Entries on where items appear:
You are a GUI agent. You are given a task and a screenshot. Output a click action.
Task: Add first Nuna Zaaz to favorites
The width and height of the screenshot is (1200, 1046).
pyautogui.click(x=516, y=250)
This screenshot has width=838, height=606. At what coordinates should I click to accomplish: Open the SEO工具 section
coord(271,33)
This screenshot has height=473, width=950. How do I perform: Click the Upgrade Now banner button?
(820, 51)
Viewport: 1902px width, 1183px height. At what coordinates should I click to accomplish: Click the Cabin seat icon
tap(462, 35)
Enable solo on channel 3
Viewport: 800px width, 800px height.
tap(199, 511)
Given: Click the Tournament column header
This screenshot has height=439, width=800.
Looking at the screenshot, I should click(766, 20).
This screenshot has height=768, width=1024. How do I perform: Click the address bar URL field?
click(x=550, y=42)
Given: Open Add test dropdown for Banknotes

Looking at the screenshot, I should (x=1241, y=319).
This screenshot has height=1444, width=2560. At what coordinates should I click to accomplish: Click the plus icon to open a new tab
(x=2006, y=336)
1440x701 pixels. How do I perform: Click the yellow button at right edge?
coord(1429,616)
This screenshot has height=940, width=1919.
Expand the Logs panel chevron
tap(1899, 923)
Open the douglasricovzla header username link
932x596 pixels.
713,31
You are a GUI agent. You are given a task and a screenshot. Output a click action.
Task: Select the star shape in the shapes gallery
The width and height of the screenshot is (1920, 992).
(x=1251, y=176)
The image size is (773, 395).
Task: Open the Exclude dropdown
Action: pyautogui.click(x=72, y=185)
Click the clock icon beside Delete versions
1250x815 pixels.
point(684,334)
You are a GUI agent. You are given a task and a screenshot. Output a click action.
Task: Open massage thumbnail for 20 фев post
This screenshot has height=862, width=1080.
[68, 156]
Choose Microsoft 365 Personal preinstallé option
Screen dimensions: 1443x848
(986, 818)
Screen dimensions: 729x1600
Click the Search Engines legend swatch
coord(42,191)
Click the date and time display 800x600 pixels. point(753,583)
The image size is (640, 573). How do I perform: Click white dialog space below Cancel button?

* REQUIREMENTS
Rewrite the entries from the first line up to and including the line with "pyautogui.click(x=516, y=250)", changing "favorites" to "bookmarks" and leaving everything else as it is.

* RESULT
You are a GUI agent. You are given a task and a screenshot. Output a click action.
Task: Add first Nuna Zaaz to bookmarks
The width and height of the screenshot is (1200, 1046).
pyautogui.click(x=516, y=250)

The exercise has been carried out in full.